[Given data — start]

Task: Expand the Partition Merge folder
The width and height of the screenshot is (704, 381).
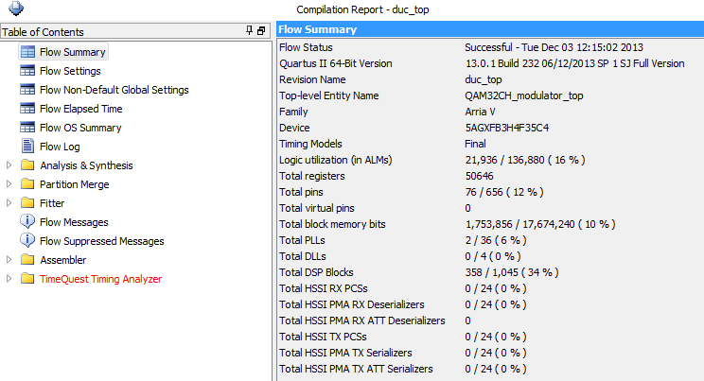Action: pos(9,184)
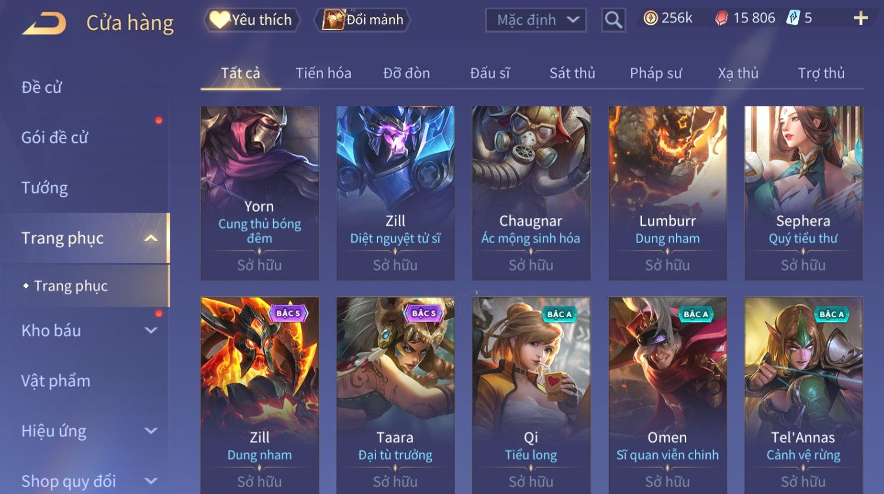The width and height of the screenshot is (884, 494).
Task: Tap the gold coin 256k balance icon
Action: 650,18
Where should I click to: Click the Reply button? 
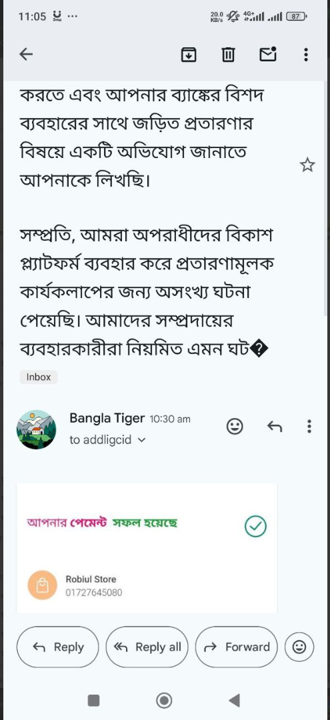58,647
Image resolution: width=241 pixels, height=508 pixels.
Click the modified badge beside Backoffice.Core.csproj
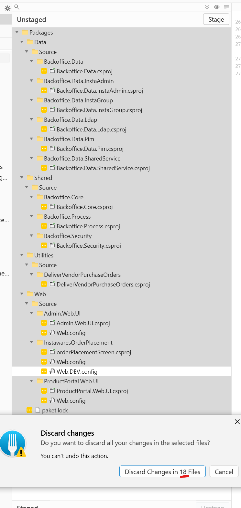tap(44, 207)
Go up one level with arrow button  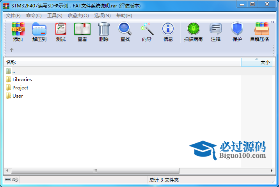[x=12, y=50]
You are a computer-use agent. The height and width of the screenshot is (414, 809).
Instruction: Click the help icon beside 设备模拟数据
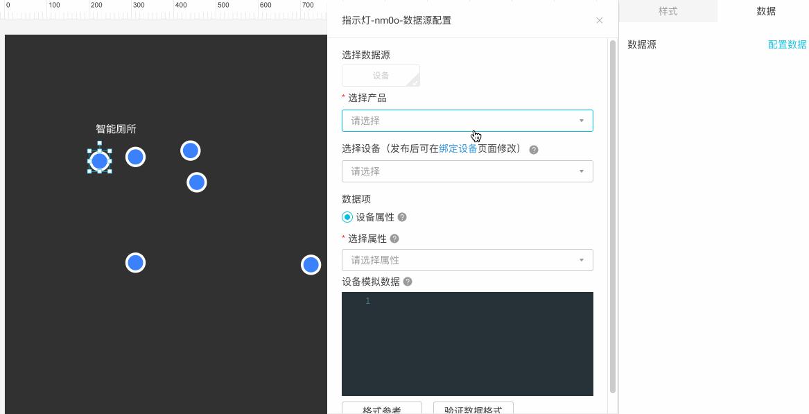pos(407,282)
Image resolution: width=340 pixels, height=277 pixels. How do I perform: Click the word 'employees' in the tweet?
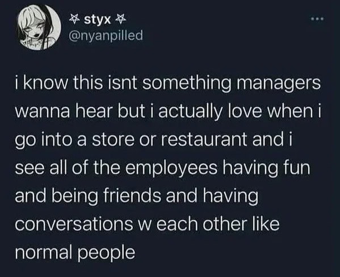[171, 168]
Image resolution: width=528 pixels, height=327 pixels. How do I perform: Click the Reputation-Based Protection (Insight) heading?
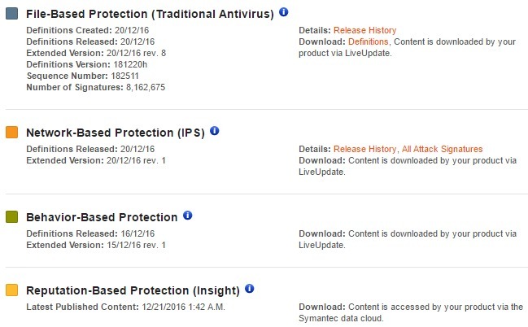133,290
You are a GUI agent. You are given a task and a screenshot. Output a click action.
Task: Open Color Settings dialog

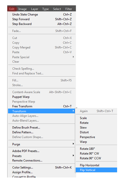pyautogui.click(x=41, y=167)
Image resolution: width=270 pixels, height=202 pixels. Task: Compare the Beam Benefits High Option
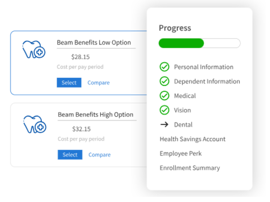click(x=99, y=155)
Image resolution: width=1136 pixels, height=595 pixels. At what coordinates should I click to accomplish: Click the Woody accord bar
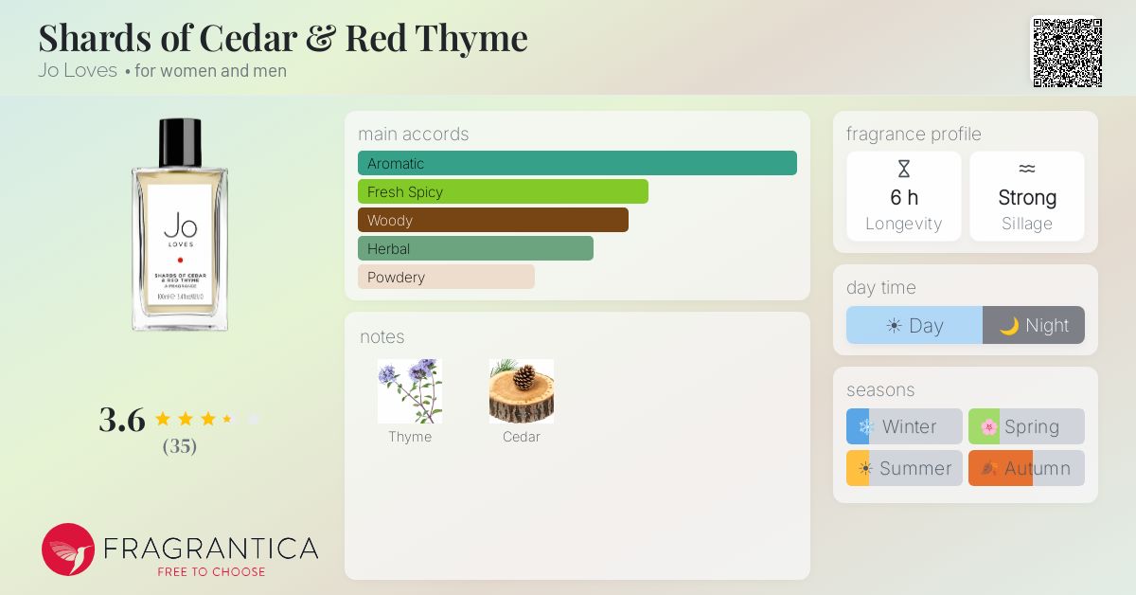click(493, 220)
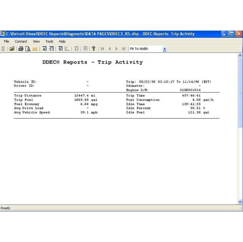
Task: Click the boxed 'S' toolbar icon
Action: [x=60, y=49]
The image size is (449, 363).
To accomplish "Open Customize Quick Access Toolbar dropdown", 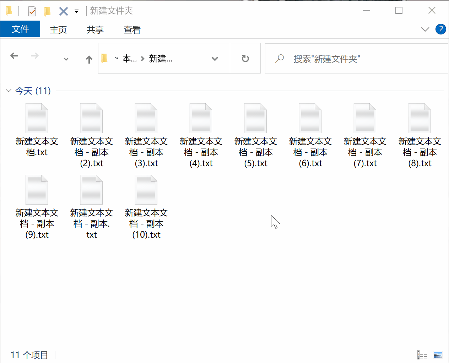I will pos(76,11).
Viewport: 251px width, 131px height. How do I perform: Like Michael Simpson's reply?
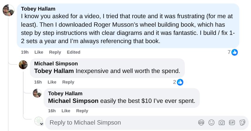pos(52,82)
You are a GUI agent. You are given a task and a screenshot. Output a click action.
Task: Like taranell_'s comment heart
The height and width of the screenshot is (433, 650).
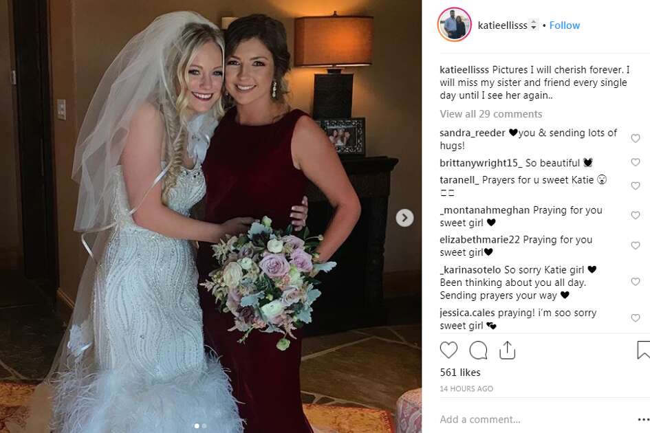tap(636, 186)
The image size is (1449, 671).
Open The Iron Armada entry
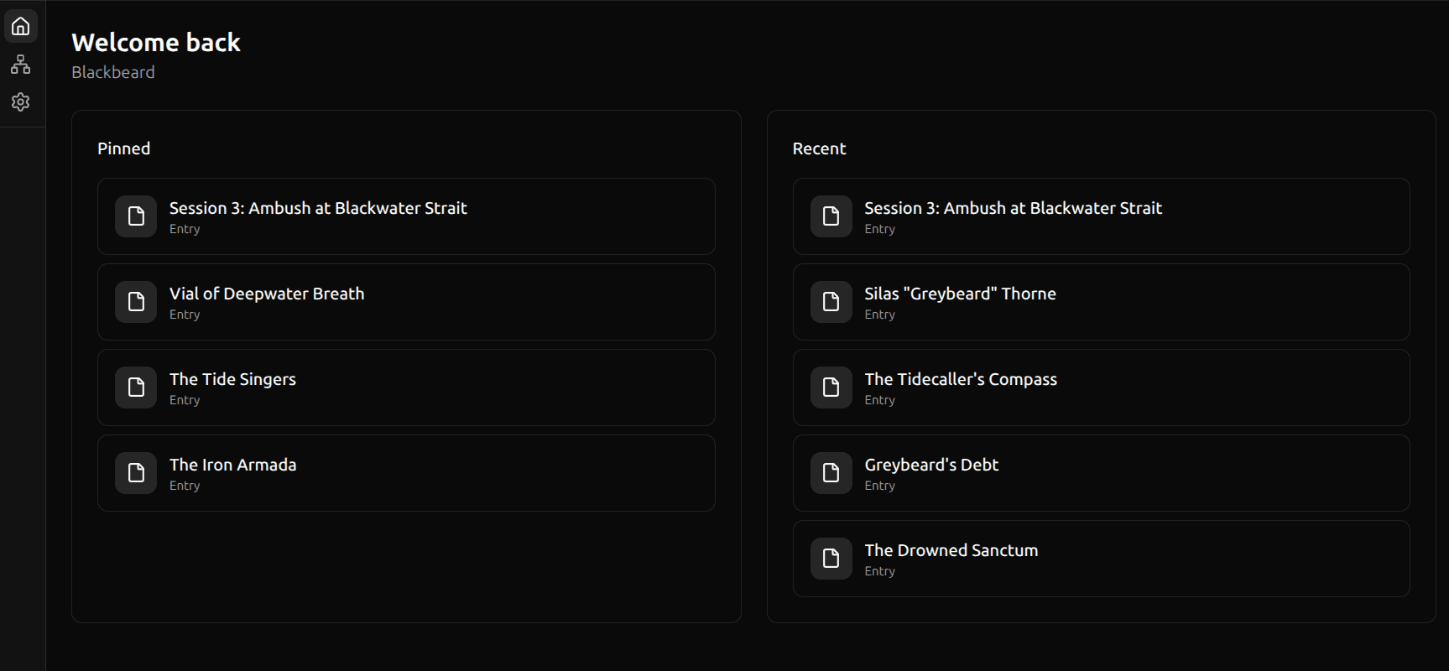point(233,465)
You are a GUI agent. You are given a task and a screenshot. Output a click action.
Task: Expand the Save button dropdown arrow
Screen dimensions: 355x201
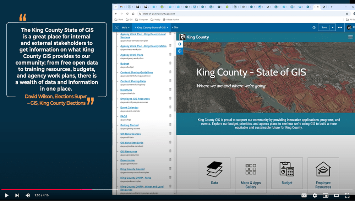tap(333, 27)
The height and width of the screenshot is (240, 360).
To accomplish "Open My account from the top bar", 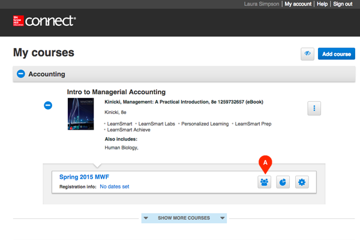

[Given data — finish]

:: What is required ::
Show every line from the entries above in which the word "Expand" appears.

:: Exercise answer ::
Task: Expand the Partition Merge folder
Task: Expand the Save button dropdown arrow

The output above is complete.